About two hours later I had a nearly finished ukulele, tomorrow it’ll be strung (you don’t want to put too much tension on the instrument before the glue is completely set and dry), and when we get back to a Edmonton I will apply a couple of coats of varathane (sanding in between) to complete the finish.

I am now the proud owner of a beautiful instrument, I hope I can coax some equally beautiful tunes out of it in due course.

Winnipeg Folk Festival Camping

There is a community that exists beyond the Winnipeg Folk Festivals’s main site. Tucked away in the neighbouring groves, a sea of tent canopies emerge out of a clearing in the wood. The sound of guitar strumming and piano playing is heard, the earthy smell of barbeque smoke wafting from nearby campsites, and friendly campers beckoning patrons to take a seat at the grass table. This is the Festival Campground. There are two campgrounds run by the Winnipeg Folk Festival, one being the Festival Campground, housing 6000 campers, and the other being the Quiet Campground, home to 2000 campers during five day festival.

There is an unspoken social etiquette that exists amongst these campers that join annually to construct this peaceful temporary community. Everyone is welcome. Everyone is open to share. Everyone is taken care of by the collective community.

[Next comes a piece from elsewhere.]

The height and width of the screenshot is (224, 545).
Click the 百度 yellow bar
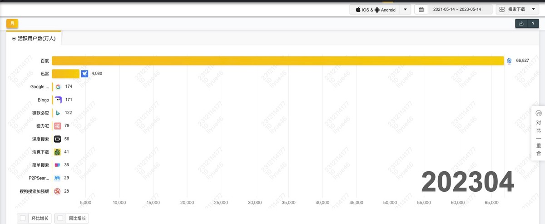(277, 60)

It serves as an escape from reality, in addition to being an environment the fosters and encourages displays of creativity.

Camp sites display banners of personal art at their doorway, whether it be cardboard pop-outs of allegiance for Star War characters or the Fresh Prince of Bel Air. A grove of RV trailers are parked together at the back of the site, their own trailer grove, where individual personalities emerge with the display of RV art. A quick step into the wooded areas shows a dense network of woodland tent dwellers and suspended hammocks.

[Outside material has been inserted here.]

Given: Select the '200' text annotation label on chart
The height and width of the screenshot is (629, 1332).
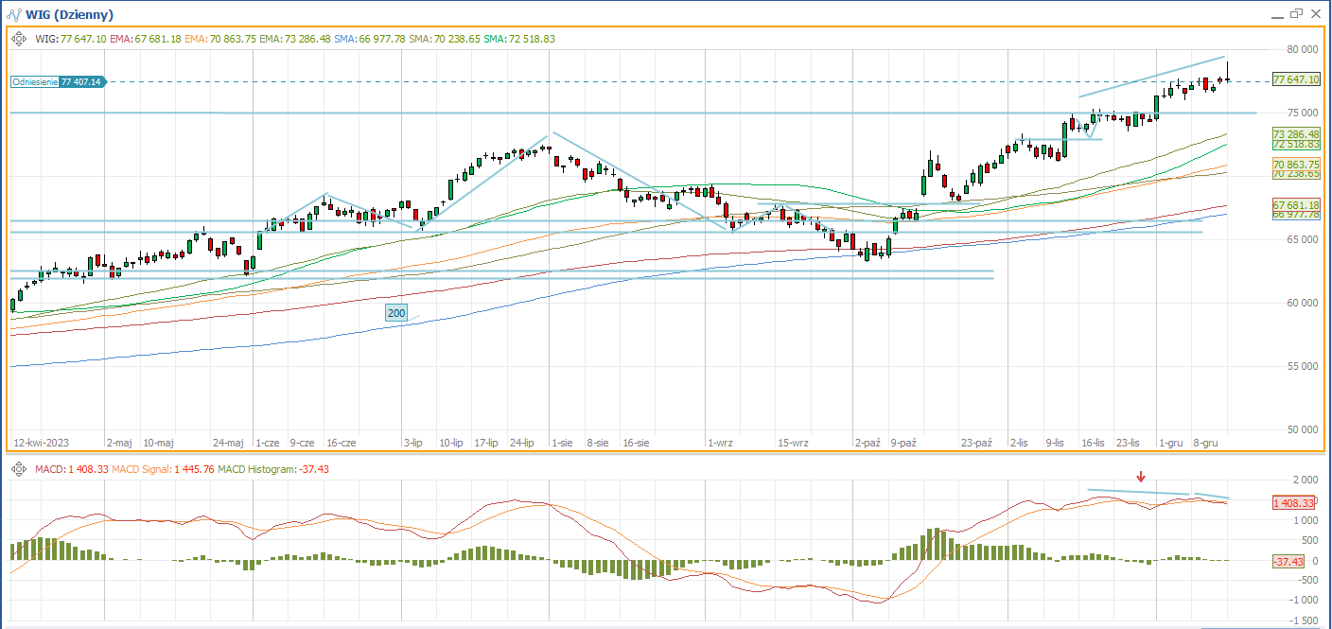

Larger pieces of infrastructure are also assembled by campers arriving at the campground – not because they were asked, but because they wanted to. Festival Communications Coordinator and camper, Kelly Romas reveals why she chooses to camp at the festival: “It’s magical how a community forms. [The campers] come. They set their tents up. They plan all year to build structure, to create art and animation… it just happens out of nowhere. We just provide the space facility and infrastructure.” Indeed, there is a working collaborative model between campers and Festival organizers. The Festival provides a blank campground canvas and the inhabitants join together to colour the site.

While the site is a mosaic of self-initiated Art initiatives, there are some traditional installations that return every year.

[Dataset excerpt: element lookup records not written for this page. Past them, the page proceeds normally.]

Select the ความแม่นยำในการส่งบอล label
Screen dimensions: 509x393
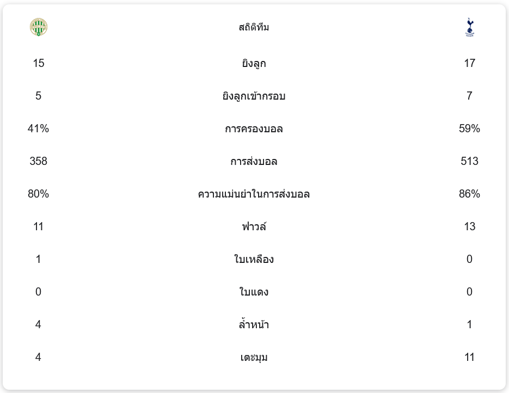tap(254, 194)
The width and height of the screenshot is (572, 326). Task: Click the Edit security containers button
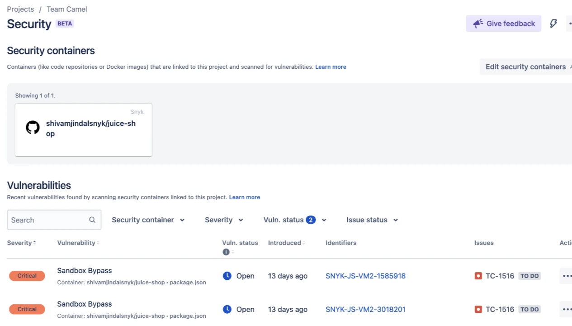(526, 67)
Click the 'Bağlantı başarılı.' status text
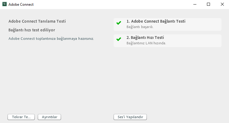Viewport: 229px width, 123px height. [140, 27]
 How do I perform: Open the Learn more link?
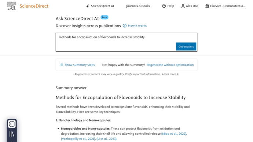[x=170, y=74]
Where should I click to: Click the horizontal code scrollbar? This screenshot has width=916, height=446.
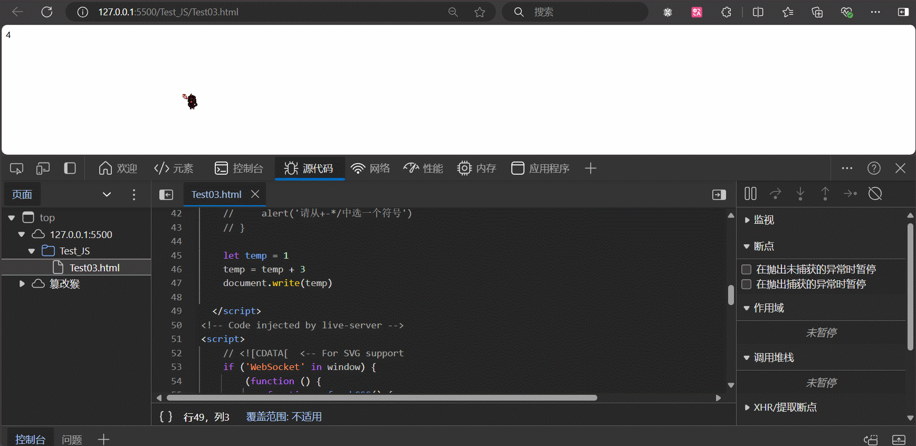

The Castle Boys assembled a Space Barn on site that is open to patrons open to having a jam sessions throughout the day. Evening programming showcases talents of fellow campers and a members are always welcome by walking through the open wall beams.

Popes Hill serves as a central evening meeting point for camp attendees. In fact, the Pope delivered an address there when he visited Birds Hill Provincial Park. Since the hill is still owned by the Catholic Church, the Winnipeg Folk Festival obtains permission to use the space every year and the hill remains an alcohol free zone. While the Hill is uninhabited in the day, it transforms into the evening into a blur of glowsticks illumination, the cacophony of drumming circles, open fire shows, and programmed events such as sing-alongs. The Popes Hill service continues well on into sunrise, fuelled by the energy of it congregation.

The Big Games exhibit is composed of large family game favourites such as Jenga, Scrabble, Guess Who, Backgammon, Connect Four, Battleship, Family Feud; ultimately, creating yet another avenue to interactive with your neighbours.

Free of the social confines and expectations of everyday life, the festival campground embodies the ideals of equality, peace, and transparency. It is a glimpse into a functioning, although temporary, unified society. I can see how campers beginning planning for next years’s Winnipeg Folk Festival camping experience as soon as this one ends, looking forward to the arrival of a community that will congregate once more.